Il est important de souligner que dans le système de justice ordinaire, l'esprit punitif prévaut. Aucune mesure n'a été prise pour réparer les dommages causés, rétablir le tissu social et trouver un équilibre durable avec les systèmes de justice autochtones.
Les politiques publiques en place, qui ont tendance à les dévaloriser, ainsi que le manque de prise en compte de leurs besoins spécifiques par le système judiciaire, contribuent à ce que les femmes autochtones privées de liberté voient leurs droits violés, non seulement en tant que femmes mais également en tant que membres de communautés autochtones. L'absence de garanties judicaires au sein des prisons signifie qu'il n'y a pas de véritable accès à la justice pour les femmes autochtones privées de liberté, car elles sont généralement détenues loin de leur territoire, dans des lieux frontaliers, ce qui affaiblit leurs liens avec leurs autorités autochtones, leur communauté, leur famille et leur territoire. De même, elles n'ont pas accès à des interprètes ou à des expertises anthropologiques. Elles sont souvent arrêtées par les forces de police sous la menace ou la pratique de la torture ou de mauvais traitements.

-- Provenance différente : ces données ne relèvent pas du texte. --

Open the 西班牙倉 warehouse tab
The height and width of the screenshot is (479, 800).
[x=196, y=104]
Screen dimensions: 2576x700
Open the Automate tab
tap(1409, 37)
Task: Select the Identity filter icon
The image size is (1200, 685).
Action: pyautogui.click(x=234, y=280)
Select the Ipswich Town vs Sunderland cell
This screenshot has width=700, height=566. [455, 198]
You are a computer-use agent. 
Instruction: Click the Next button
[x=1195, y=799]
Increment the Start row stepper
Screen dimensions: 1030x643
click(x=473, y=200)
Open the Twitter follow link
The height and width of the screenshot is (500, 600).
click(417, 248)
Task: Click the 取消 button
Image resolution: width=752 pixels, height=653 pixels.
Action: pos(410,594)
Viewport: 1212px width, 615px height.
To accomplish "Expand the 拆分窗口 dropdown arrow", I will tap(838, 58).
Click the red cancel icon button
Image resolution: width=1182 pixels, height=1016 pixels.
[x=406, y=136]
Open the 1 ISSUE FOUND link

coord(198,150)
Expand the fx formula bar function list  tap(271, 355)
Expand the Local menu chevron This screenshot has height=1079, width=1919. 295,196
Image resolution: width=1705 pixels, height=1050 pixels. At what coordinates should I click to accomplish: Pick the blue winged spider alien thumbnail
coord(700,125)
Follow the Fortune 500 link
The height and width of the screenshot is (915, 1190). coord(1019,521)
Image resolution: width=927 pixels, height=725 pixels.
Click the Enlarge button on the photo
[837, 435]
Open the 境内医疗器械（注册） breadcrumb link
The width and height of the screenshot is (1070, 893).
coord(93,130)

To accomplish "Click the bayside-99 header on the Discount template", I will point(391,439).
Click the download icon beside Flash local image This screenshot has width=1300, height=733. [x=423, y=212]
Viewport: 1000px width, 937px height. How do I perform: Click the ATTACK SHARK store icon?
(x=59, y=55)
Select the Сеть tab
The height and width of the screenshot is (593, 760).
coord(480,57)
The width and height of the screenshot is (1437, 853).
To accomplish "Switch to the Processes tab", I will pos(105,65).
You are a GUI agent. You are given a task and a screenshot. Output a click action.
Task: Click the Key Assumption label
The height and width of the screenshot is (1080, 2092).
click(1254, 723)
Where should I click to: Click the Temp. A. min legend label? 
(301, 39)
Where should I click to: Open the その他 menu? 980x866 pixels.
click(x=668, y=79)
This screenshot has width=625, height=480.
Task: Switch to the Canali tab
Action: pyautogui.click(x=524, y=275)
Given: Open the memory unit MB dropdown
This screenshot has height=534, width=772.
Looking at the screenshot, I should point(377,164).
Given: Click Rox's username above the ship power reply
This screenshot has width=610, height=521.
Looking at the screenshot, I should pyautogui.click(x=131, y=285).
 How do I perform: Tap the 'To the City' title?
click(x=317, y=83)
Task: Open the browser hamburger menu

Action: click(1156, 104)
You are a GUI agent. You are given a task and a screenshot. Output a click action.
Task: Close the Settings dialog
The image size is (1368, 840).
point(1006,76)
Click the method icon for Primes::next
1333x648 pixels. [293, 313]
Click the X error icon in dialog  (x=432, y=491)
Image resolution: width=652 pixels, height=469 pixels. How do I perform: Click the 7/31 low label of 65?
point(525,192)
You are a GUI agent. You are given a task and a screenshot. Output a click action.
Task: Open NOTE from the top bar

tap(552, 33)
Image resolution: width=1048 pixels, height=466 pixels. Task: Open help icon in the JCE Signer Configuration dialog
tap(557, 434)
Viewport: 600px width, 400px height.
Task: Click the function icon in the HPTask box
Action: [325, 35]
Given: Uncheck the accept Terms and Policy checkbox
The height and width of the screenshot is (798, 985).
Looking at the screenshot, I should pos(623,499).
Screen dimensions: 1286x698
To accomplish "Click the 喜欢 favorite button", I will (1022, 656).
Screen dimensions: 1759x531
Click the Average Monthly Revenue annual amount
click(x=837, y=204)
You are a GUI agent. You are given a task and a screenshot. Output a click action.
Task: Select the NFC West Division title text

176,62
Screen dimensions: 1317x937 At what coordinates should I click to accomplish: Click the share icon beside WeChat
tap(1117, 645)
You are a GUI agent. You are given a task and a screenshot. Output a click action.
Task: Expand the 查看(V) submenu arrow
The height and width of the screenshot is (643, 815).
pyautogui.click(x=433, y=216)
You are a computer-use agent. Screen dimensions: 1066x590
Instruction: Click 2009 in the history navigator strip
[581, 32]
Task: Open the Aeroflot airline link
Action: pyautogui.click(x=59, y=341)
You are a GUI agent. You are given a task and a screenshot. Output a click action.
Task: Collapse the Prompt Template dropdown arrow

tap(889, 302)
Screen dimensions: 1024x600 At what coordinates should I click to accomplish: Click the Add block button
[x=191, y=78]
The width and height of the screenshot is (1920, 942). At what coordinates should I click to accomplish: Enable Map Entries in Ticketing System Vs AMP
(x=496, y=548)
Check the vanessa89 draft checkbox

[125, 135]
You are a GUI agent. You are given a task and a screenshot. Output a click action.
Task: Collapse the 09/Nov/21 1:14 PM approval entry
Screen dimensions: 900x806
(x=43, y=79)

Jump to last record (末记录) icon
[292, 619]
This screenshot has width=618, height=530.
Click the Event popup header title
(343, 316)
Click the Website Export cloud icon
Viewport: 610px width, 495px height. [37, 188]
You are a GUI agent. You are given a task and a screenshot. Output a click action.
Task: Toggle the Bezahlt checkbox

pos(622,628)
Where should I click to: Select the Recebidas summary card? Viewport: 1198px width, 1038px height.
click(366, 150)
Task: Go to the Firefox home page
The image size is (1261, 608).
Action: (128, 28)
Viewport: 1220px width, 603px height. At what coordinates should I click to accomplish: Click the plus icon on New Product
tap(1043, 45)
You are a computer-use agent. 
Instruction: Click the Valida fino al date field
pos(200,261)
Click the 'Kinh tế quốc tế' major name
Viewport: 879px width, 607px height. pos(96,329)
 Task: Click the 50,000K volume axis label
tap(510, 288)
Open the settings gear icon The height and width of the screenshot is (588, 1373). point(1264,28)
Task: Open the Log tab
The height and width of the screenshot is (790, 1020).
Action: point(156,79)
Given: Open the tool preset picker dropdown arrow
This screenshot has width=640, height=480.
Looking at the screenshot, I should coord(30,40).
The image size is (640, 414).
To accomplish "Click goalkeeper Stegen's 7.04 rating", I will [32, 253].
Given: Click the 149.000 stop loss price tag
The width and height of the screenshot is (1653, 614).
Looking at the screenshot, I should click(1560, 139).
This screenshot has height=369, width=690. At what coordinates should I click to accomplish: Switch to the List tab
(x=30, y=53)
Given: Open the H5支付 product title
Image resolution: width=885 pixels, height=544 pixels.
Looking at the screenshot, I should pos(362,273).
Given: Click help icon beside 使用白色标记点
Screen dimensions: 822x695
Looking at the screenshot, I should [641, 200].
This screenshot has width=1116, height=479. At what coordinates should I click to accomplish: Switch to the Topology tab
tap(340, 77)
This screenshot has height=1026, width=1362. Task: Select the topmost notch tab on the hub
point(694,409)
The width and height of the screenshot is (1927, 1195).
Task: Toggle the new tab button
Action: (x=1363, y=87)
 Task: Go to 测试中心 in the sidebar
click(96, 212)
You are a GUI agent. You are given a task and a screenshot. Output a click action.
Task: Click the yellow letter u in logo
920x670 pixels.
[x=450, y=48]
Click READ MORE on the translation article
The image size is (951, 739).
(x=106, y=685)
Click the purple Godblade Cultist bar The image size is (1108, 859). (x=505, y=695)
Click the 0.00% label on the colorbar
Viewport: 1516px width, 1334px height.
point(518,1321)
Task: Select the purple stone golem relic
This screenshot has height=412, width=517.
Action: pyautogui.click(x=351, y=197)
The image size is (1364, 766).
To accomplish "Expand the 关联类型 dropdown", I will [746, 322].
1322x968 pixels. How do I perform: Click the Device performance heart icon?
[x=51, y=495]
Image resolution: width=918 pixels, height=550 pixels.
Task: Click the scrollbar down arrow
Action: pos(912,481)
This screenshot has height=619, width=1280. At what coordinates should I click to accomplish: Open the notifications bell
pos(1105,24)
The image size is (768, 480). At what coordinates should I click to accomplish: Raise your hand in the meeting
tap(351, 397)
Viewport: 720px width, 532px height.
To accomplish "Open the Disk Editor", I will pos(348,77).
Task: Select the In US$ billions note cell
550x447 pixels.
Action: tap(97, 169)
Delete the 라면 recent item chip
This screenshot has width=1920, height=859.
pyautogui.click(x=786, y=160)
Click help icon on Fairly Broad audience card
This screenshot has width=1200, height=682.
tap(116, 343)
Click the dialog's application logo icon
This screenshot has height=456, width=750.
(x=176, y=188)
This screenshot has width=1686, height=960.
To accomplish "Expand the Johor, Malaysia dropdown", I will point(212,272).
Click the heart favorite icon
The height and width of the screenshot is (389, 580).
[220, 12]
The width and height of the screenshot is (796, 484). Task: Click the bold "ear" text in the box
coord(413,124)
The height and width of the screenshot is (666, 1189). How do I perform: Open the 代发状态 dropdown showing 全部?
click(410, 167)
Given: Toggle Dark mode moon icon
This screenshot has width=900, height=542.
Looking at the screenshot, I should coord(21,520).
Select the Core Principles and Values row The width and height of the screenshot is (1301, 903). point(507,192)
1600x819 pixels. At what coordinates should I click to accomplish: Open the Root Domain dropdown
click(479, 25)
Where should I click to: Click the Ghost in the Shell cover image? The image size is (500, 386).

Les femmes autochtones victimes de crimes, tels que la violence sexuelle et qui se tournent vers le système étatique en quête de justice se retrouvent souvent face à un système stigmatisant pour les femmes où elles sont confrontées à des procédures judiciaires patriarcales qui reproduisent les cycles de violence structurelle dont elles sont victimes
Les pistes de réflexions que nous proposons ici soulignent la nécessité d'intégrer une approche interculturelle et inter-sectionnelle, non seulement dans les politiques pénales mais aussi dans la formulation de politiques sociales. Cette approche doit prendre en compte les différentes formes de violence auxquelles sont confrontées les femmes autochtones, qui ont trop longtemps souffert d’un système de privation de la liberté qui les re-victimisent. Il est nécessaire que les pays de la région reconnaissent l'autonomie des peuples indigènes, et adoptent des politiques publiques basées sur le dialogue et la compréhension des "autres savoirs et de la justice" de ces peuples. Ces initiatives permettront de commencer à restaurer le tissu social et à réparer les dommages causés depuis longtemps à ces populations. Il est également important de prendre conscience que la reconnaissance des peuples autochtones dans la Constitution de ces pays ne se limite pas au développement de la législation, mais implique également l’inclusion et la pleine participation de ces peuples - dans ce cas des femmes autochtones - dans les processus décisionnels dont ils ont été historiquement exclus.